Items from a dataset

╔══

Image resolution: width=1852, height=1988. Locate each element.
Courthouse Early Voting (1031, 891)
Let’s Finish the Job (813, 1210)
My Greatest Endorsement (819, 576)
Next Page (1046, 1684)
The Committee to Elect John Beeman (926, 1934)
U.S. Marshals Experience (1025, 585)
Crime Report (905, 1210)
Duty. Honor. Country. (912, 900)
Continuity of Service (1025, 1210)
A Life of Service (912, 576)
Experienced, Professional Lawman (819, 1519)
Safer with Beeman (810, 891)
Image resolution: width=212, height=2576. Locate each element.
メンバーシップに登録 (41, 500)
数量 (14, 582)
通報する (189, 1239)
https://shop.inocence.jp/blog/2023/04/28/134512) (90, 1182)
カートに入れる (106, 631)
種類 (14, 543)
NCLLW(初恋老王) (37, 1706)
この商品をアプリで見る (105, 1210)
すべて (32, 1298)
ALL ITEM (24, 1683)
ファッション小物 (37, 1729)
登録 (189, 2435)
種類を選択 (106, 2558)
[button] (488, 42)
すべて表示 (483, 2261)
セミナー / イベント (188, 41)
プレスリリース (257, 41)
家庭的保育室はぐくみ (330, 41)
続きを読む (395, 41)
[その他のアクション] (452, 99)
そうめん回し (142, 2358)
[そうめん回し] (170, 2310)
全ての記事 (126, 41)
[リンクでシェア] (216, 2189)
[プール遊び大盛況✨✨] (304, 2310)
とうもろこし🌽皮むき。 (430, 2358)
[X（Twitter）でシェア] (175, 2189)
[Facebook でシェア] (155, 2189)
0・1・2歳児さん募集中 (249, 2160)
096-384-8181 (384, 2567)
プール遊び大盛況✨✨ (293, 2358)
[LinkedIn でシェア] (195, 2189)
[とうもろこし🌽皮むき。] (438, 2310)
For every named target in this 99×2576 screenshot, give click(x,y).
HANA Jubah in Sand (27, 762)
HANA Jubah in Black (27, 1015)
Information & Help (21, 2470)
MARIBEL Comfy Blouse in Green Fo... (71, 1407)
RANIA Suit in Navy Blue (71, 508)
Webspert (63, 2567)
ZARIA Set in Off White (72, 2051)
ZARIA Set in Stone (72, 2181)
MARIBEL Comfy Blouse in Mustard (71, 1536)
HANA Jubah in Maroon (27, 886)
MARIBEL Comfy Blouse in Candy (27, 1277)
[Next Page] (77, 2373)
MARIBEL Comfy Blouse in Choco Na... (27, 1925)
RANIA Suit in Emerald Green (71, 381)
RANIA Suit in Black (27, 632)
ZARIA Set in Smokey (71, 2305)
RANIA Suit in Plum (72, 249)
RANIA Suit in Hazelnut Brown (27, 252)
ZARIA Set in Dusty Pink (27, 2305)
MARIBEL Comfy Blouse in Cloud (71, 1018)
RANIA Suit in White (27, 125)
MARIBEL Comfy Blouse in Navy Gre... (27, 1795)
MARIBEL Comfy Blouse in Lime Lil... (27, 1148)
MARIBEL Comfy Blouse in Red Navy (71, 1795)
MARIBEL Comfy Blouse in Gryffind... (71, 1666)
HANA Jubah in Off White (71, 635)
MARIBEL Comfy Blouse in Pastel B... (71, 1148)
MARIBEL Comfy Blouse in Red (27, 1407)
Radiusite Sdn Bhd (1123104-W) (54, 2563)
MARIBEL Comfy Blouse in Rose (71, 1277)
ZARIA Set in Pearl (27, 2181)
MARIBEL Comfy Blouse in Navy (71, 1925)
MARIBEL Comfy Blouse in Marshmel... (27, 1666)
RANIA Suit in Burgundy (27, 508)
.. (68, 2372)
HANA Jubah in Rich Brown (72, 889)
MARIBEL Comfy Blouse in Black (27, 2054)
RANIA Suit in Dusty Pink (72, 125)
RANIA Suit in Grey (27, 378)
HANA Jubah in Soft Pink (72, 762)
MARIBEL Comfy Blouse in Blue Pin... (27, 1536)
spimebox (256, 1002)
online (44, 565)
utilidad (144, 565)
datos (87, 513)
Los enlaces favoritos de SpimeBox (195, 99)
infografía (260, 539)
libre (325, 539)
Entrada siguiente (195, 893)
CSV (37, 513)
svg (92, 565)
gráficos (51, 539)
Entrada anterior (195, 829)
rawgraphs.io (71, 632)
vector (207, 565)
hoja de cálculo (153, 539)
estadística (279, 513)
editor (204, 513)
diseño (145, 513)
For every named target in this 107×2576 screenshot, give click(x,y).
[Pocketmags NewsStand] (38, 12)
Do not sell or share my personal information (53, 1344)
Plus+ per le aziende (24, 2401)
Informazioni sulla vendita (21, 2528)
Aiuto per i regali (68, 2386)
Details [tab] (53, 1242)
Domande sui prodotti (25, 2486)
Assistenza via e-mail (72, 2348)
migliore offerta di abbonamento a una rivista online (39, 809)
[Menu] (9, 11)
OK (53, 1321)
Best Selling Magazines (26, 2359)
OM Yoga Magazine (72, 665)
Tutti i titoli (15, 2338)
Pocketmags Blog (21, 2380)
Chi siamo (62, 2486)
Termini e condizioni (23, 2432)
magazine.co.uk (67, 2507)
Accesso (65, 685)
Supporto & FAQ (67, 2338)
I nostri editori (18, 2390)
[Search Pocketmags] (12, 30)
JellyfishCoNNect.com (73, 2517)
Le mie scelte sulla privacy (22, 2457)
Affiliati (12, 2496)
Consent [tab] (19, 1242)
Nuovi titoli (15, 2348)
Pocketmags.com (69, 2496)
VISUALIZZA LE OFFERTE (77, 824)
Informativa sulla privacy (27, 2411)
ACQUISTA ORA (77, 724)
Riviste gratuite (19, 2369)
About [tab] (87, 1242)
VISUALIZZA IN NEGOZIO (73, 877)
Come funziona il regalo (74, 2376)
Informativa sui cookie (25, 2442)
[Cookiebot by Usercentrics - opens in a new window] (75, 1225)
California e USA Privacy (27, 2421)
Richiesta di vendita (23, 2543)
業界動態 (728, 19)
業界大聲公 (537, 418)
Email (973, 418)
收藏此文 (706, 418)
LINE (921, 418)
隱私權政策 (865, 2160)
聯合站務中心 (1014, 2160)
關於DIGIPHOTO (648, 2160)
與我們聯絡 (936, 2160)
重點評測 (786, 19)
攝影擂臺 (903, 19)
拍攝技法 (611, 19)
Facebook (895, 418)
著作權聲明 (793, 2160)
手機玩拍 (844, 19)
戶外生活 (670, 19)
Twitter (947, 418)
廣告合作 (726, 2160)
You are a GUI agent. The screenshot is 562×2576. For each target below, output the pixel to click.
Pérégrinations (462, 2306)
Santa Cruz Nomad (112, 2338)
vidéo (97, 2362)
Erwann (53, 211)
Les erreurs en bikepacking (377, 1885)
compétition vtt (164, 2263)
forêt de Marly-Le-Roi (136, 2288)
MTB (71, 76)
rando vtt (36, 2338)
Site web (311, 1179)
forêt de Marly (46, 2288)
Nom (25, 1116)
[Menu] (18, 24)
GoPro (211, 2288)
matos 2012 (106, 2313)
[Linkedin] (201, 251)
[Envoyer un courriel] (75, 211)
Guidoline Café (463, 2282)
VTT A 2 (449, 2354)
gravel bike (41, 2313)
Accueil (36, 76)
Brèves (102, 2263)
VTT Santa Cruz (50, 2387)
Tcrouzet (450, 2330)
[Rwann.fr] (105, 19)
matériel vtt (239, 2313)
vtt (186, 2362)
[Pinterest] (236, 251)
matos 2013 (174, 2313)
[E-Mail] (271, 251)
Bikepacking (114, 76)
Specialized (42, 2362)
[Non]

╚══

**TASK PROMPT**
Check each line of the data above for the word "this" and copy the ones where it is found.

**SOLUTION**
For every named target in this 99×2576 screenshot, give click(x,y).
For every named target in this 107×2576 screenshot, give click(x,y).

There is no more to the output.